If you ever wondered how the craft of printing was invented and how it evolved, this book answers that question and many others. Starting with Gutenberg, Six Centuries of Type and Printing traces the development of type design, type manufacture, presses, and printing through the present digital era with many stops along the way. The book explains how many aspects of printing and type remain the same, despite a shift from metal to photography to bits, across almost six centuries of constant improvement.
You’ll learn about Gutenberg’s unique invention, the type hand mold, and how it pulled all the pieces of contemporary technology together to print one of the still most beautiful books ever published. Six Centuries details how the standard press worked, a fixture from the 1450s to the 1800s, and why development stagnated in many areas.
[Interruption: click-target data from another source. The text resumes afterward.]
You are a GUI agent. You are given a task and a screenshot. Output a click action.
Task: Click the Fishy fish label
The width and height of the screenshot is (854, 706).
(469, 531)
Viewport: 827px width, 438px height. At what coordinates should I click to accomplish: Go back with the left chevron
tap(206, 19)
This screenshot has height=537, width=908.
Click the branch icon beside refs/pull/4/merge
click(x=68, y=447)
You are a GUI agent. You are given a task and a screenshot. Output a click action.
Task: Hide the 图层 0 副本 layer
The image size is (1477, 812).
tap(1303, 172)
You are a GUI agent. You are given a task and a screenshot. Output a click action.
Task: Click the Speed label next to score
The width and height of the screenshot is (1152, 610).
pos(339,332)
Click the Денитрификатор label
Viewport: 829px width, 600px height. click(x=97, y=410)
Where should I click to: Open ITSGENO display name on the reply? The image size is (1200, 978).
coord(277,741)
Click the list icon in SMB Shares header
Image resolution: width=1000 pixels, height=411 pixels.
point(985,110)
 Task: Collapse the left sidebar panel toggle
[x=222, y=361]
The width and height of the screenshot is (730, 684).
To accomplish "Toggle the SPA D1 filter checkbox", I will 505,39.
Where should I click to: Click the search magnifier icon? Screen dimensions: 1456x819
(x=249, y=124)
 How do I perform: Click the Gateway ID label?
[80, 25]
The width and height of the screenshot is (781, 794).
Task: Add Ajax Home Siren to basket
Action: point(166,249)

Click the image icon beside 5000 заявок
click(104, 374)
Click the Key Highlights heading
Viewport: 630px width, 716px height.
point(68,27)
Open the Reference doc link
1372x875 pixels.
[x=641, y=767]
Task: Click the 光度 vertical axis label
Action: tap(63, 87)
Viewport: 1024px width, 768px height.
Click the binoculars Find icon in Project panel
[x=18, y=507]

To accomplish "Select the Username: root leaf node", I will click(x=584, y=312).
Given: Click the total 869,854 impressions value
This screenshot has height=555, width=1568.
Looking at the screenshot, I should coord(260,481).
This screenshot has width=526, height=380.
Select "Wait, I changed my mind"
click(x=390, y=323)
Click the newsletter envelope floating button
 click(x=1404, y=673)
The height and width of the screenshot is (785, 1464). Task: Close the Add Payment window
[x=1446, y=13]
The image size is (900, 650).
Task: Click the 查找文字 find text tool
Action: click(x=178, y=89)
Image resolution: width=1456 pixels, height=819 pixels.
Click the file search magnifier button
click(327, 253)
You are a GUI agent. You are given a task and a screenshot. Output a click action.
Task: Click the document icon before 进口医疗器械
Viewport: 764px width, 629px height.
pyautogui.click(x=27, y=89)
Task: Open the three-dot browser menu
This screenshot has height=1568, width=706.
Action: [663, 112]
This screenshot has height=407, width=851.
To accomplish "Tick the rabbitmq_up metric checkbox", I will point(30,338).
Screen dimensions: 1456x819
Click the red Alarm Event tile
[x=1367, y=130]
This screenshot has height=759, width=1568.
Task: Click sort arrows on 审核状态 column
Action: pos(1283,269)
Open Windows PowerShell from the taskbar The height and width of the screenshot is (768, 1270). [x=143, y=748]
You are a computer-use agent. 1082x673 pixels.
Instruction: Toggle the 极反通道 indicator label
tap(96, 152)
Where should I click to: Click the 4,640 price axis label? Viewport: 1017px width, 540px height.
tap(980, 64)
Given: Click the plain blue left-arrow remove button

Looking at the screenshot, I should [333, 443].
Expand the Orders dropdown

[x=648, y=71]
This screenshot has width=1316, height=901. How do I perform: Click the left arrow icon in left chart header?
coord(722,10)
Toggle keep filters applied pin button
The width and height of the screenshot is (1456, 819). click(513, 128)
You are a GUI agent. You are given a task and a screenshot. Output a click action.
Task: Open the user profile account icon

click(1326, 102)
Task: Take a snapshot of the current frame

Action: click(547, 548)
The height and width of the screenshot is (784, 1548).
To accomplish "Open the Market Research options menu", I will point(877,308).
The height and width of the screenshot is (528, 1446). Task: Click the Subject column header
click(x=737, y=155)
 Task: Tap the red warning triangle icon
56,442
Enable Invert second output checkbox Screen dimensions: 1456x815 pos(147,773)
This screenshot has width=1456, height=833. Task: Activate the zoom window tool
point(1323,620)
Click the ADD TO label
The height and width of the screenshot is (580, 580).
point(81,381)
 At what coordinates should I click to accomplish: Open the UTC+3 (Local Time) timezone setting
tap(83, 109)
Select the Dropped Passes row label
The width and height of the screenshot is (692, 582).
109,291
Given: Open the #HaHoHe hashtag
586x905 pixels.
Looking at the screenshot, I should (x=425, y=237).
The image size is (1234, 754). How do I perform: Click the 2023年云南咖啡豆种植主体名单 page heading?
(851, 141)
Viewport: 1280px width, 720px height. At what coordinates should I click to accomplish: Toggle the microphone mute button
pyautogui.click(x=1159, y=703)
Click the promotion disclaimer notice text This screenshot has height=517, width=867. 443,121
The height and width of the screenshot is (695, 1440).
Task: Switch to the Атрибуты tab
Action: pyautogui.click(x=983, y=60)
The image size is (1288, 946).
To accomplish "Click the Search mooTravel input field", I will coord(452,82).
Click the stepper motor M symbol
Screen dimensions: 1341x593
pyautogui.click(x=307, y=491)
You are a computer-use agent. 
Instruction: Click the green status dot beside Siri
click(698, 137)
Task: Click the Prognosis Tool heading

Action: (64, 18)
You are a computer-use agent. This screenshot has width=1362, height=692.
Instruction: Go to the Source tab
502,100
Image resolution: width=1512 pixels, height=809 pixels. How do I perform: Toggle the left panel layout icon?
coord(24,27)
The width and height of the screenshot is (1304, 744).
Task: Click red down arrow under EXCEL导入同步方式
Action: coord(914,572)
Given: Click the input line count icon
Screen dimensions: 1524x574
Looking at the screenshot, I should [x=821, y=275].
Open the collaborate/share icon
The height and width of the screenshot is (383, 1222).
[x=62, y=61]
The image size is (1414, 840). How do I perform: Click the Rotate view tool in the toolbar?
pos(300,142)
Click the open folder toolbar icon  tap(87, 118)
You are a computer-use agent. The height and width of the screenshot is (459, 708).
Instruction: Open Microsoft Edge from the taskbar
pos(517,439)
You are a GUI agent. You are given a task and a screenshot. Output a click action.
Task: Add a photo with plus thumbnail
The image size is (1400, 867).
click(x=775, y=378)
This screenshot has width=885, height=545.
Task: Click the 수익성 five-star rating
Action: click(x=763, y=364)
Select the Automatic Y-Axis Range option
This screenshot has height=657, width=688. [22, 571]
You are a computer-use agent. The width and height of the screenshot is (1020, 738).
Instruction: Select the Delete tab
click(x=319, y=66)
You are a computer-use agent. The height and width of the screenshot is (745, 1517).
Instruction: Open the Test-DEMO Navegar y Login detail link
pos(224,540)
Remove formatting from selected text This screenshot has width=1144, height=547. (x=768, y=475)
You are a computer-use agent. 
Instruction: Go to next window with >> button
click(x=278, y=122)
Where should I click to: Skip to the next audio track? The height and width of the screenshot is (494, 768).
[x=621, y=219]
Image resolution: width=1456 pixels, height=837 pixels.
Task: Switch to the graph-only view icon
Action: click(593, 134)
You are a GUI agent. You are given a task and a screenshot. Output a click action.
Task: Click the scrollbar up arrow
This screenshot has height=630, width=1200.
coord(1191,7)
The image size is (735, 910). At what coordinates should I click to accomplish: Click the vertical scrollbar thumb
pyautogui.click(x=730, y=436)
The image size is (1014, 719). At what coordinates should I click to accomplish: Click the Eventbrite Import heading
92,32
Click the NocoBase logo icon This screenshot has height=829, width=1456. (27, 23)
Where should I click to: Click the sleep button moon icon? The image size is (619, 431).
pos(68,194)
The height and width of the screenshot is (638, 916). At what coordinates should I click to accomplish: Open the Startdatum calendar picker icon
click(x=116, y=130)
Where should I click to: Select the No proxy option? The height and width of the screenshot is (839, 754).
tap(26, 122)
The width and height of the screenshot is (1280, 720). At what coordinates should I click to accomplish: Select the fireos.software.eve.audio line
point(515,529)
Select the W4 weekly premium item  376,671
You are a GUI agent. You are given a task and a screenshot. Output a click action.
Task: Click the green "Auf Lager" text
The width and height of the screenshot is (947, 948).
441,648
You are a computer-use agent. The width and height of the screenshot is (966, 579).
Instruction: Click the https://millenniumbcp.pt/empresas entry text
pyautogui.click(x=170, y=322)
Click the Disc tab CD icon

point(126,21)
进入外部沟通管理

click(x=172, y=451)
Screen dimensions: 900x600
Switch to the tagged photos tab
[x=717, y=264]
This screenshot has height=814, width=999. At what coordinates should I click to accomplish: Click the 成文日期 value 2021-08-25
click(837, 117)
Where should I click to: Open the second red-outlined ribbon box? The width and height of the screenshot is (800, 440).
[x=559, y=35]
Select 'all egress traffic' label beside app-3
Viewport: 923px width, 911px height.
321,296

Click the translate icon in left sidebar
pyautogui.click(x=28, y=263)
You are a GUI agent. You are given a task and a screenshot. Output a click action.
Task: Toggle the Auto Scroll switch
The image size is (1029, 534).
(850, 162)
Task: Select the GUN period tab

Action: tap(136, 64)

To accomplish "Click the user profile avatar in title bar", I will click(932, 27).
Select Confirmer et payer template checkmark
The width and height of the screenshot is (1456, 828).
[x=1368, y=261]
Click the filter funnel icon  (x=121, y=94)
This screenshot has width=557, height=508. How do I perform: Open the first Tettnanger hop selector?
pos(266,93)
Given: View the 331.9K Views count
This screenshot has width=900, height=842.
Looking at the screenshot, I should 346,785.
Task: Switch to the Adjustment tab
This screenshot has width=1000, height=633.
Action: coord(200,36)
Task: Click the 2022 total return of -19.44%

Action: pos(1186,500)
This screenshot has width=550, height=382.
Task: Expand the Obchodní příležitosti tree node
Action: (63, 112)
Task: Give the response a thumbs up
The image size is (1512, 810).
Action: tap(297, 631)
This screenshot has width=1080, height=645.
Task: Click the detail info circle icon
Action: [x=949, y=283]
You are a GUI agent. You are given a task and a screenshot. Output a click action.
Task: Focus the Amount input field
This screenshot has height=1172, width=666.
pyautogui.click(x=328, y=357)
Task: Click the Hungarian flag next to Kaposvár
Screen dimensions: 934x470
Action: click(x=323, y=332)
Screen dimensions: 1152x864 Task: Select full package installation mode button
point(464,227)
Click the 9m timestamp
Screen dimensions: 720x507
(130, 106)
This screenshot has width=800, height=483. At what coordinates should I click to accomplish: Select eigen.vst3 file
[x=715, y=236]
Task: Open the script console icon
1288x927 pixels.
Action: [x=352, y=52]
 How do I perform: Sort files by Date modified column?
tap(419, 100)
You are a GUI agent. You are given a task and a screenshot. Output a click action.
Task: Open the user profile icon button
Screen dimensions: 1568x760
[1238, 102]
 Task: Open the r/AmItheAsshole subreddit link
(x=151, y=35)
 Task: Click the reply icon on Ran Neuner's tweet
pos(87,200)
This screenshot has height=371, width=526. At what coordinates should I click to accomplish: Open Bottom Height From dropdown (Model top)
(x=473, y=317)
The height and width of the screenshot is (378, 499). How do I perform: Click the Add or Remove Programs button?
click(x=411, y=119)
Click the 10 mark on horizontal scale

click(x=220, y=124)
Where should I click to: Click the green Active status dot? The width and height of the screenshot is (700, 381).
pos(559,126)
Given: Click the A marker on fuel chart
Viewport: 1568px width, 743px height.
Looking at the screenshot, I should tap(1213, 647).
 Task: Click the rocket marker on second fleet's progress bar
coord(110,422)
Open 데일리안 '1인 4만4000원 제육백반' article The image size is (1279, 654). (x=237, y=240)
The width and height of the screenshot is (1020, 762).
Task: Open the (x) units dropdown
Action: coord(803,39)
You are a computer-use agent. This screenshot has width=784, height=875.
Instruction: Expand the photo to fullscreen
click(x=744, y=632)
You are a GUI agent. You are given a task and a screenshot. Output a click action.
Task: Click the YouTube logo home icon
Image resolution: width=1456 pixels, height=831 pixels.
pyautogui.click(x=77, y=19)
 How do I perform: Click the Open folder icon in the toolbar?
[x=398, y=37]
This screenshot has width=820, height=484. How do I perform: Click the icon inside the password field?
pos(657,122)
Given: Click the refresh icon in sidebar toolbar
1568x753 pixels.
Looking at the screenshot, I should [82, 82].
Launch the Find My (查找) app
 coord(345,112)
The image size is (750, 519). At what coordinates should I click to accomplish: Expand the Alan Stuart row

It explains how, in the late 1700s, innovation picked up and never stopped, with new techniques to produce type in massive quantities and print at ever-faster speeds.
The book also covers the modern era, detailing the transition from metal to photographic to digital technologies, which disrupted the lives of printers and the industry again and again. It ends on a cheery note with the reinvigoration of letterpress printing, a craft that nearly died in the digital era, but now is in the midst of a craft renaissance.
I started writing as a child and never stopped. I’ve always been interested in what makes things tick and how to explain that. That led to a career as a technology journalist and how-to article and book author. I’ve written dozens of books over my career in some combination of the two.
In the 2010s, I started publish a series of book that combined printing and type history and technology in a variety of ways. These titles include Not To Put Too Fine a Point on It, a collection of essays and reporting; London Kerning, a look at two magnificent London printing collections and the city’s typographical history; Six Centuries of Type & Printing; and How Comics Were Made, a heavily visual history of the production and reproduction of newspaper comics from the 1890s to the present.
I live in Seattle, Washington, with my family, and drink very little coffee.
I love a book about process, and this is a spectacularly detailed love letter to the fading art of printing. It’s short, but does a great job of sketching out hundreds of years worth of the important developments in print and type.